The output should be limited to the line holding "You are a computer-use agent. 582x327 pixels." and the lines after it through the end of the entries, each restated exactly.
######
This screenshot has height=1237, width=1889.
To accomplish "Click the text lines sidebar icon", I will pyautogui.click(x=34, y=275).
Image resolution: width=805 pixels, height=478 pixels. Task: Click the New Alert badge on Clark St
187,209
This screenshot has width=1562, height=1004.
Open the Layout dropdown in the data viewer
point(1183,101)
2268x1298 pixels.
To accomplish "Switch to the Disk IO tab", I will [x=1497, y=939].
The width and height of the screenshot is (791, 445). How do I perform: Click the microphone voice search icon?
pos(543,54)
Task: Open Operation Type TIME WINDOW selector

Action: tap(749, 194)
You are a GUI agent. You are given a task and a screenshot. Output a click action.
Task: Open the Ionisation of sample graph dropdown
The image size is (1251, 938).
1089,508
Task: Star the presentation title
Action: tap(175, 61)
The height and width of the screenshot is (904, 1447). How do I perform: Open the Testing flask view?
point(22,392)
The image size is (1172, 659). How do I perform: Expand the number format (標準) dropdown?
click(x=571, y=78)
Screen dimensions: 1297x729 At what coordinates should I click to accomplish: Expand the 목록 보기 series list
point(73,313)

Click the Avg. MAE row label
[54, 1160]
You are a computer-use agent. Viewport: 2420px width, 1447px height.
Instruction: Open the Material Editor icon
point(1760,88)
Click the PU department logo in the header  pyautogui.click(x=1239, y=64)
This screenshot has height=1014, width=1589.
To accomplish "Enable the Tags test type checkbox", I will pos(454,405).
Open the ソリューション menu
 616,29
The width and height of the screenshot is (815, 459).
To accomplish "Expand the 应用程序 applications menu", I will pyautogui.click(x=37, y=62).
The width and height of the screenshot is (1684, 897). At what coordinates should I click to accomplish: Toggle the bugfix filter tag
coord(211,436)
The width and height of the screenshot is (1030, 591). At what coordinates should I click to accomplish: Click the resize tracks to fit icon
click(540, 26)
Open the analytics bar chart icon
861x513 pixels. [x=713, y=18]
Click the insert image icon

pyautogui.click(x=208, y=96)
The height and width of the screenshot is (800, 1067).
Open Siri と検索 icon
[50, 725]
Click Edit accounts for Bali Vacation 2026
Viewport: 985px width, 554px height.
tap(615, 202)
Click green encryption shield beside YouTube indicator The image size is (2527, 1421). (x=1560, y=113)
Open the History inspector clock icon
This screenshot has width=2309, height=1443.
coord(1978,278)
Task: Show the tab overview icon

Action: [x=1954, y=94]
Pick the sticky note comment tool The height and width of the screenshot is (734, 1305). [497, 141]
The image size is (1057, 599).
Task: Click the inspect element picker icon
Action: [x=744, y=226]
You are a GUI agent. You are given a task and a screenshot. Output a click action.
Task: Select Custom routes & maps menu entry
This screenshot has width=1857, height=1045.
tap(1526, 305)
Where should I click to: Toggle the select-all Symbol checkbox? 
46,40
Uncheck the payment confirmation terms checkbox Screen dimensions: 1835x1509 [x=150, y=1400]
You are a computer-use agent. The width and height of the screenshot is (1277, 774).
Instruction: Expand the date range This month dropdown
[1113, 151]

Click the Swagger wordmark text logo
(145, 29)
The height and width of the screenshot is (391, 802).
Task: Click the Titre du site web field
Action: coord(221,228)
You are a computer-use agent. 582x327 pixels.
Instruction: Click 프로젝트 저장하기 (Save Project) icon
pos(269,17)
######
* **FINAL ANSWER**:
You are a computer-use agent. 582x327 pixels.
Instruction: Click 프로젝트 저장하기 (Save Project) icon
pos(269,17)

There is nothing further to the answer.